Elio Leoni-Sceti was recruited from Reckitt Benckiser, the consumer products giant responsible for Cillit Bang and Airwick, and is one of a series of non-music industry appointments that are central to plans to separate EMI's creative and business roles.
Leoni-Sceti's appointment will also see Hands step back from president to non-executive chairman of the company. "Elio's career achievements and outstanding leadership qualities are ideally suited to ensuring that EMI is a successful business," Hands said.
Hands' group Terra Firma paid £3.2 billion ($8.3 billion) for the company last August, after a string of profits warnings sent the stock price plummeting. In May 2007 the company announced a £264 million loss, as its share of the UK album market slipped from 16 per cent to 9 per cent and digital downloads ate into sales and margins.
The problem is affecting the whole industry. Sales of physical products are declining, as digital players such as iPods take over the consumer market. In 2007, recorded music sales dropped 8 per cent globally. The labels are also fighting a rearguard action against digital piracy and although legal digital music is growing fast it is not enough to fill the gap.

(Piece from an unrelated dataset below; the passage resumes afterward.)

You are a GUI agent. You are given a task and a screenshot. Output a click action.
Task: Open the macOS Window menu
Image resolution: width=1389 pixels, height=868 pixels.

In January, EMI announced redundancies of 2000 out of a worldwide staff of 5500 to help meet a target of £200 million of annual savings. But the most significant change is the separation of the artists and repertoire (A&R) role which includes finding and developing the label's artists from other duties such as marketing, promotional agreements or digital strategy.
Traditionally, music company senior executives are drawn either from those who have risen up through the creative ranks, or lawyers or accountants who have specialised in the music business. But the proposal at EMI is for creative specialists to concentrate on finding the next big thing, and leave the label's newly created Music Services division to handle negotiations with retailers or merchandisers.
At a time when the launch of an album includes up to 200 different products, Leoni-Sceti's background in marketing and branding could be a considerable asset.
"It used to be that the big labels were only about having the most popular bands, because that is what people were buying, but now the attitude is that the company is selling an 'entertainment experience', and it will give away music for free if can make money another way, from live gigs or merchandising," Adam Daum, a media analyst at Gartner, said.
The problem is how far the "creatives" be they artists or A&R people baulk at the changes. Paul McCartney had already left EMI by the time the Terra Firma deal went through, claiming that the company had become "boring" and "symbolic of the treadmill". But he was not the only high-profile defection. Radiohead quit the label in artistic disgust in December. Thom Yorke, the lead singer, told Radio 4: "Companies buying and selling themselves and seeing the artists' work as simply part of their stock are devaluing music."
Leoni-Sceti and EMI's new management are unlikely to have long to prove the validity of Hands' vision of a 21st century music business.
Meanwhile, EMI must be doing something right. It clocked up number ones on both sides of the Atlantic last month with Coldplay's Viva la Vida album and Katy Perry's I Kissed a Girl single.